According to its draft terms of reference, the inquiry will examine the impact of the pandemic alongside both the state’s and health sector’s Covid responses.

Chaired by Baroness Hallett, it will look to determine how prepared the health sector was at the pandemic’s onset, its initial capacity and its ability to boost that capacity.

It will also aim to produce a ‘factual narrative’ on aspects of the UK’s response, including on the procurement and distribution of PPE and ventilators, and the delivery of Covid vaccines and therapies.

The findings will be used to inform full and interim reports detailing the UK’s preparations for future pandemics.

Responding to the draft terms, Matthew Taylor, chief executive of the NHS Confederation, said: ‘We need to ask searching questions as to why the NHS was allowed to enter the pandemic carrying 100,000 staff vacancies, rundown buildings, a lack of personal protective equipment and limited diagnostic testing capacity compared with other countries.’

However, he urged for the inquiry to take ‘an initial fact-finding phase’ to deliver ‘quick’ lessons, given the potential longevity of the process. It is set to begin in the first half of 2022 and is expected to last several years.

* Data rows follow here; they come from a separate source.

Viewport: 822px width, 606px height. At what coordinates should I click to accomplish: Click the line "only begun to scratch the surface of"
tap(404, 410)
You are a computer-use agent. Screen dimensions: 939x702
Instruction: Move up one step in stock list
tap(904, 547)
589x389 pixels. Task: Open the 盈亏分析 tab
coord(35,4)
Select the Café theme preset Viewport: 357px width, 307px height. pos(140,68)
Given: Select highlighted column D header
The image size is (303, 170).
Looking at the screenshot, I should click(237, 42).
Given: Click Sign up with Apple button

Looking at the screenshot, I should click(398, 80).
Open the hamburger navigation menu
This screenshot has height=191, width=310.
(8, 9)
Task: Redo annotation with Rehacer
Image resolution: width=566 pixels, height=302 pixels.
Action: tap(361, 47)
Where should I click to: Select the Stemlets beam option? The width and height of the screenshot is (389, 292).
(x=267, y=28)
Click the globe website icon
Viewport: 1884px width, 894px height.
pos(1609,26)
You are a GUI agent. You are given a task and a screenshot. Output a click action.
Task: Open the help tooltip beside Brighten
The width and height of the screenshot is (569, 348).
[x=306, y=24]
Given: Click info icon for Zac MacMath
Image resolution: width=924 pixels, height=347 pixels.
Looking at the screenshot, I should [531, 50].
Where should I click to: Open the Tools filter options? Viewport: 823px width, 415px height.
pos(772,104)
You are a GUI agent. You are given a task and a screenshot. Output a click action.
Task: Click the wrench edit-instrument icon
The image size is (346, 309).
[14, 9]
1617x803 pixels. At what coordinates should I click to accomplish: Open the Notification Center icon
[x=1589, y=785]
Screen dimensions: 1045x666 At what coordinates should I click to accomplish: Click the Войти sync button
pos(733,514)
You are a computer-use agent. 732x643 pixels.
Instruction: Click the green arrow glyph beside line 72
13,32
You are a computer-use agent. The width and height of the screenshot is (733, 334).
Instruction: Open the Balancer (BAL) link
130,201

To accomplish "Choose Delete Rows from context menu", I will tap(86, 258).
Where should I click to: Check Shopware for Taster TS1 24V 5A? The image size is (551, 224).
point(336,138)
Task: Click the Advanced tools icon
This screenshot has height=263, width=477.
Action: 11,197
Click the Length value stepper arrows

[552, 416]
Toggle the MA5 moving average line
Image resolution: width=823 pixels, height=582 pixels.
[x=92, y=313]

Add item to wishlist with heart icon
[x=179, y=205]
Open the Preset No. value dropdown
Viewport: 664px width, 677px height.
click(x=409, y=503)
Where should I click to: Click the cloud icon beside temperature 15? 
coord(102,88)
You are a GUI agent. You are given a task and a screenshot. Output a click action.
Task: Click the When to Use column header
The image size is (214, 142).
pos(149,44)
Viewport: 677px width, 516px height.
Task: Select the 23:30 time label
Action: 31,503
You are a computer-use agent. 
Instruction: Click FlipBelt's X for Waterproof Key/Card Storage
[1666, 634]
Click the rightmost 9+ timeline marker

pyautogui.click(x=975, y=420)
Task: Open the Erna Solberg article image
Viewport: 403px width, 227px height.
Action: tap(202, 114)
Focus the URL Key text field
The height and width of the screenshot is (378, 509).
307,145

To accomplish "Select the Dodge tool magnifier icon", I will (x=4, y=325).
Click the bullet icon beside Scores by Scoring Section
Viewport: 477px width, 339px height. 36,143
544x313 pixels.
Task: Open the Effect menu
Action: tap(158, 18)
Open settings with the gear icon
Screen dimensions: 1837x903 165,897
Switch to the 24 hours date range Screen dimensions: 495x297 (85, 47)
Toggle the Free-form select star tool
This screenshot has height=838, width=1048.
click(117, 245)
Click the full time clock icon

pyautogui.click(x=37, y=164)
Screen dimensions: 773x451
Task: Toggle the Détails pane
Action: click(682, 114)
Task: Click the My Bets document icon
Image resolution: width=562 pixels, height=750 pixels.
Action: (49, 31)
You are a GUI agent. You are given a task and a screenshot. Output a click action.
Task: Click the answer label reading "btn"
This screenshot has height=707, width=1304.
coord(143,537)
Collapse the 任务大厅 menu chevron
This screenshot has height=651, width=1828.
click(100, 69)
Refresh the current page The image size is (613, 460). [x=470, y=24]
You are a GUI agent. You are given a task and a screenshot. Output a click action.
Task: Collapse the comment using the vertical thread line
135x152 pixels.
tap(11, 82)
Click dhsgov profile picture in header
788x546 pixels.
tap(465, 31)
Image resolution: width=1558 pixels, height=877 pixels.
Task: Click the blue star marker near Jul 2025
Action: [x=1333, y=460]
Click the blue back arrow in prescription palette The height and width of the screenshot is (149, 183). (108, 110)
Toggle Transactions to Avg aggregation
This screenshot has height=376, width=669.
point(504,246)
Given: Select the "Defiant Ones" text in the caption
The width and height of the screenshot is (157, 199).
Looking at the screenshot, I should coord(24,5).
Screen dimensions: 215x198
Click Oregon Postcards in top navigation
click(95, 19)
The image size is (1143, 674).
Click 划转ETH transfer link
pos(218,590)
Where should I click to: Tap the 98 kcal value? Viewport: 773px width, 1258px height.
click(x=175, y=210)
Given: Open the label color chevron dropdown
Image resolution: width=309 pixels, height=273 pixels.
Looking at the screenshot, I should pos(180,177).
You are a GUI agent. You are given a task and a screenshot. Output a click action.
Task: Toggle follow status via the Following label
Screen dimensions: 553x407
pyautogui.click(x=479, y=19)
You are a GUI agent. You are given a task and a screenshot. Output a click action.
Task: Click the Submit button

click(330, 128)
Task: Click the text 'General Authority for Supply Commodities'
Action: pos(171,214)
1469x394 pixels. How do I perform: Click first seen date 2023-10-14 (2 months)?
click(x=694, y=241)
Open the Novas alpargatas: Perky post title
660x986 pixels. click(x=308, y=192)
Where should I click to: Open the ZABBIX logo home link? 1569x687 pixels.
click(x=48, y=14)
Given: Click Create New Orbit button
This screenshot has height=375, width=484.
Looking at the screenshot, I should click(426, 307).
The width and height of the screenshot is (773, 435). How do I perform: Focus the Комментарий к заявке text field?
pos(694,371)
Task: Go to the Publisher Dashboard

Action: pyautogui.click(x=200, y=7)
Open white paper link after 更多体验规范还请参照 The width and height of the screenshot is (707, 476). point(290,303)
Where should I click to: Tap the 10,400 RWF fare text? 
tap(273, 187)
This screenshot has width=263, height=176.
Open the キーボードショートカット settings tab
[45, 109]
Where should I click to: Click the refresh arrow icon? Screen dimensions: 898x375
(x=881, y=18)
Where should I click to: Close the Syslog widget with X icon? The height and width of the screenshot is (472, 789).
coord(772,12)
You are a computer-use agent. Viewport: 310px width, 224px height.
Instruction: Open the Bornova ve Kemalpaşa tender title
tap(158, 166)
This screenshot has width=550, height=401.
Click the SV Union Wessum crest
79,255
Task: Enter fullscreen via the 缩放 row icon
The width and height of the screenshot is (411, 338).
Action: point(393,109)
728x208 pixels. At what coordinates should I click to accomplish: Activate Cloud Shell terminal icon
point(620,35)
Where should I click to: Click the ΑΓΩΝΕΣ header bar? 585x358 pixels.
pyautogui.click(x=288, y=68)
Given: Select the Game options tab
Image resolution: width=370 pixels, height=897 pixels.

‘NHS leaders are eager to learn from the experiences of the pandemic so they can make changes now and we also need a public health and social care system equipped to deal with potential new variants and future pandemics,’ he said.

Meanwhile, Chris Hopson, chief executive of NHS Providers, said: ‘We know that while there is much the NHS did well during the pandemic, it is right that the inquiry looks at areas where there were major challenges such as infection prevention and control, access to PPE, testing and robust epidemiological modelling.’

NHS Providers welcomed the focus on the health sector’s initial capacity, and resilience ahead of the pandemic.

The final terms of reference will be published subject to public consultation.